Sep 12, 2002 23:22
This journal entry is taking me forever, mostly because I started out trying to write a short story, which eventually evolved into the free-form poetry you see below. Actually, I’m not an English major and have no idea whether or not what I’ve written below counts as free-form poetry, or indeed any kind of poetry at all, but that’s the term that I’m going to use, seeing as how it’s not really arranged in any sort of a discernable pattern, but exists just as a block of text. Philosophical rants like this might become a regular feature around here, or this might be the only one I ever do - if you’re reading this, drop me a line and let me know what you think. Seriously, I’d really like some feedback on whatever the hell it is I’m doing here.
My parents informed me just today they’ve begun reading my journal entries, which to be honest, makes me feel a little more nervous about everything I write. Don’t get me wrong, I love my parents, but my creative writing is typically a little darker and more cynical than what most people like to read, and so having someone that close to you read your work can be scary.

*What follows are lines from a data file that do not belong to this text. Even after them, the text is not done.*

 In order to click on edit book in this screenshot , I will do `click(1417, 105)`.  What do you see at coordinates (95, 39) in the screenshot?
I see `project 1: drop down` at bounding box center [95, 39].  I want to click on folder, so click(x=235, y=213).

Here’s the above-mentioned poem, which was supposed to be part of a short story I may end up writing one of these days:
It is a seldom acknowledged but bittersweet fact of life that during moments of almost unbearable fear and anxiety one’s mind feels as though it is being drowned in boiling water, and the most peculiar memories, long believed to have been faded beyond recognition, come bubbling to the surface with a vividness of detail and immediate importance as though they were being relived in the present time. The recollections were never of any necessity to the horrific situation at hand - they were merely the result of the brain grasping at straws, looking for any means of flight from reality - and thus the moments were dismissed as soon as they had returned to their original owner, to be cast aside for new, more pressing concerns. Like friends returning just in time for the death of a loved one, they had come home to find themselves unneeded - the comfort that they could provide only a distraction, a red herring to events that took precedence over all else.